Çünkü Akçakale Sanayi Bölgesi’nde yeni açılan çamaşır suyu ve sıvı temizlik madde üreten bir tesisin  ambalaj işlerini yapan bir dükkanın önü burası. Evet içeridekiler kimyasal madde. Çamaşır suyu ve pembe renkli temizlik sıvıları. Bunları markalı ambalajlarına koyarak geçimlerini sağlayan dükkan sahipleri haberlere hem gülüyor hem kızgın: “Yalancı gazeteci gelsin” yanıma diyor biri. Diğeri bidonlardan birini açıyor çamaşır suyunu eline döküyor ve yıkıyor. Şişesi bir milyonmuş. Esnaflardan biri “ABD silah yapıyor, biz çamaşır suyu, yoksa bizim işimize de mi göz koydular” diyor.

 

Ama haberlere bakılırsa o işi yapan Akçakaleliler de var. Yine DİHA haberi, Özgür Gündem ve bilumum sol gazetede çıkan bir haber. Haberi dün HDP’li taze vekiller, Ekonomist muhabirleri de RTliyordu.  Ciddi bir şey olmalı, okuyalım:

 

“Özgürleşen Girê Spî'den (Tel Abyad) kaçan DAİŞ çetelerinin Akçakale'deki bir evi karargâh olarak kullandığı iddiaları ve sınır kapısının hemen dibinde üzeri branda ile örtülmüş mavi variller içerisindeki kimyasal maddelerin ne olduğu ve neden orada bekletildiği cevap bulmazken, bu kez de Girê Spî'de herhangi bir altyapı ve inşaat çalışması olmamasına rağmen özel olarak üretilen borular objektiflere yansıdı. Akçakaleliler, inşaat çalışması olmayan Girê Spî'ye bu boruların bombalı saldırılarda kullanılmak amacıyla gönderildiğini ileri sürdü.”

 

IŞİD’in silah olarak kullandığı, özel üretim çelik borular. Irak’ta ABD’nin, Suriye’de Rusya’nın son model silahlarıyla dolu onlarca askeri depoya, büyük karargâha el koymuş, uçurabilse jeti bile olan örgüt ille de yerli silah diyor demek ki.

 

Boruların bölgede her yerde bulunan su sondajı için kullanılan dalgıç kolon boruları olduğu kısa sürede ortaya çıktı. Boruların fotoğrafının çekildiği yer yine Akçakale sanayi sitesinde bu boru işiyle uğraşan bir dükkanın karşısında boş arazi. Dükkan sahibi boruları oraya koymuş.

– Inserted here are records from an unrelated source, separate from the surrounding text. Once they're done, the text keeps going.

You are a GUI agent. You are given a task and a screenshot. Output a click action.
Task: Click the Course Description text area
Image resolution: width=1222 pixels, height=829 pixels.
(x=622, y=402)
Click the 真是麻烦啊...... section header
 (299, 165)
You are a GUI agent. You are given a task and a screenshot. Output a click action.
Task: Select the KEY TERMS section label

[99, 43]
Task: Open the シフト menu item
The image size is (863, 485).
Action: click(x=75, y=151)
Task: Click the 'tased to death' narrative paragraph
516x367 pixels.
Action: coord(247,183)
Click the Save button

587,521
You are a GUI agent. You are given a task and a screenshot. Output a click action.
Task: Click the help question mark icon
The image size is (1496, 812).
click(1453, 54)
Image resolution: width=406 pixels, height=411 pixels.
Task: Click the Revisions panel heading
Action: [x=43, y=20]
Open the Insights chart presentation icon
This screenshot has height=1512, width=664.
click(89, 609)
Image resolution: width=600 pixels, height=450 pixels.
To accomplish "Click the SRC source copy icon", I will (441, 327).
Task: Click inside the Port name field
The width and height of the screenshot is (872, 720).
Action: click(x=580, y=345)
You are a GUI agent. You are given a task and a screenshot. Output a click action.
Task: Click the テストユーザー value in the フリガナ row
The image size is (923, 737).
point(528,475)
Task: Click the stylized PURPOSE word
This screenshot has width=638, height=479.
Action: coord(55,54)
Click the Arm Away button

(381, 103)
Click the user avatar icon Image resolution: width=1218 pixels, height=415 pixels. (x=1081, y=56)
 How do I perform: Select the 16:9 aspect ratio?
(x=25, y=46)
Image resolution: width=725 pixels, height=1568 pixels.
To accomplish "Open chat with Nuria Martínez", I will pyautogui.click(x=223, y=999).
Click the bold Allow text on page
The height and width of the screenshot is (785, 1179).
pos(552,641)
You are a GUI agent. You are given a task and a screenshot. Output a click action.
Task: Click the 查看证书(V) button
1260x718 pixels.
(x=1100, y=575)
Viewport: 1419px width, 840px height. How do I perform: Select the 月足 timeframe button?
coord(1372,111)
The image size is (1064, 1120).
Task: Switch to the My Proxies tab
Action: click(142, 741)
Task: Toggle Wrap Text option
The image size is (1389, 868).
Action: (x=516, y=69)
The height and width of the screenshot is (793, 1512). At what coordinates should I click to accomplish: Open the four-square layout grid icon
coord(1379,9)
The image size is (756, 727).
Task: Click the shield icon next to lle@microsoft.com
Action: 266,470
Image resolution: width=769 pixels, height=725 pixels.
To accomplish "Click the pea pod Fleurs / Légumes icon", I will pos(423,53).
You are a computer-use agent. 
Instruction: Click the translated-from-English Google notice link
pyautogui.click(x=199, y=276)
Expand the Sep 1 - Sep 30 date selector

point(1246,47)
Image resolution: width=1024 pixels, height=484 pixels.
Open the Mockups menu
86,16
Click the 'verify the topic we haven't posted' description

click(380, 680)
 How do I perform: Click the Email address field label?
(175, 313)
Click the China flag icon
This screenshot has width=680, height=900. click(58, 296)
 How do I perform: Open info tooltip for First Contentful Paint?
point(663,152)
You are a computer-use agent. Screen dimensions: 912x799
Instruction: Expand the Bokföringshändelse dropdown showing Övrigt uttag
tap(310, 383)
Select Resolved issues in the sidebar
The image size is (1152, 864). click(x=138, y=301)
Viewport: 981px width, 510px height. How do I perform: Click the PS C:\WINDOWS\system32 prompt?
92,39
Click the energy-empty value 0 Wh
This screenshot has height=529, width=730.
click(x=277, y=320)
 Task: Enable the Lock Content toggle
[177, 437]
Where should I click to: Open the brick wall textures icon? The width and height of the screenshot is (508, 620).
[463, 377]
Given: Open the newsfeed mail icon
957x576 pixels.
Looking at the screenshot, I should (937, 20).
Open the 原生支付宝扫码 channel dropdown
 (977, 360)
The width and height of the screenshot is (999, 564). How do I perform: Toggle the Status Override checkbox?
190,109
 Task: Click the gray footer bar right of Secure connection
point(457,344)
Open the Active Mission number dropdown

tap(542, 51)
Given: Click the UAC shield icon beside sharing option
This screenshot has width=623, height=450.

Yine de Akçakalelilerin ucuz atlattığı yalanlar bunlar. Az ötede Ceylanpınar’da az kalsın o yalanlar ölümle bitecekti.

 

İlçe merkezinde Kürtlerin, çevre belde ve köylerde Arapların yaşadığı Ceylanpınar da sınırda, karşı taraf Rasulayn. Uzun süre IŞİD, Nusra’dan sonra YPG güçlerinin eline geçti. Tam çatışmaların olduğu sıralarda, hemen seçimden önce başladı çatışmalar. İlçenin BDP’li belediye başkanı, 2014 yerel seçimleri öncesi ilçe sınırları köylere doğru uzatılınca telaşa kapılıp belaltı bir seçim kampanyası başlattı. Sınırın öbür yanı Rojava, Nusra-YPG arasında çatışmalarla el değiştiren Rasulayn olunca, sınırın bu tarafını kaybetmek istemeyen PKK da medyasıyla bu kampanyaya destek verdi aylarca. Eski BDPli başkan basın toplantısı düzenleyip, AK Partili belediye başkan adayı Menderes Atilla’nın Nusra liderleriyle çekilmiş fotoğrafları olduğunu iddia ettiği fotoğraflar açıkladı. Fotoğraflardan birinde kamuflaj ceketli, silahlı bir adamla yan yana görünüyordu Atilla. Fotoğraflara bir de Mehmet Ağar’la çekişmiş fotolar eklenince oldu eski JİTEM'ci yeni Nusracı belediye başkan adayı. Adından anlaşılacağı gibi merkez sağcı bir aileden gelen Atilla, babası üç dönem, ardından abisi 10 yıl Ceylanpınar belediye başkanlığı yapmış, kendisi 2 dönem ANAP, iki dönem de DP ilçe başkanlığı yapmış bir siyasetçi. Yani Ağar’la fotoğrafı JİTEM’den değil, DP ilçe başkanlığından.

 

Peki Nusracılarla fotoğrafları? İşin en eğlenceli kısmı orası. Hâlâ “işte AKP-IŞİD işbirliğinin belgesi” (Artık Nusra moda değil) diye dönen o fotoğraftaki silahlı, kamuflaj ceketli adamın adı İzzettin El Firati. Suriyeli meşhur bir arabesk şarkıcısı. Kliplerinden birini izlemek Nusracı ya da IŞİD’çi olmadığını anlamak için yeterli: https://www.youtube.com/watch?v=kb-WAW59v5U. Haberler üzerine akrabası olan şarkıcı El Firati ile basın toplantısı düzenleyen Atilla “Fotoğrafın 2012 yılında sınırın öteki tarafında Resulayn’a yardım götürdüklerinde çekildiğini, İzzettin El Firati’nin diğer başka Suriyeliler gibi Özgür Suriye Ordusu’nda bir süre savaştığını fotoğrafın o sırada çekildiğini anlattı. Nusracı olarak gösterilen diğer kişi ise Suriyeli ünlü aşiretlerden, eski milletvekilli, ÖSO çizgisindeki Nevvaf El Beşir’di.

 

Ama bütün bunlar kara propagandayı durdurmadı. Sınırın bu tarafındaki kritik bir ilçeyi kaybetmeyi kabul edemeyen örgüt bu kez seçimde hile iddiasıyla ortalığı karıştırdı, iddiaların arkası gelmedi.  Ama az kalsın bu yalan haberler belediye başkanı Menderes Atilla’nın canına mal oluyordu. Başkan Atilla, 13 Temmuz 2014'te makam aracının geçişi sırasında patlatılan bombalı suikasttan son anda kurtuldu.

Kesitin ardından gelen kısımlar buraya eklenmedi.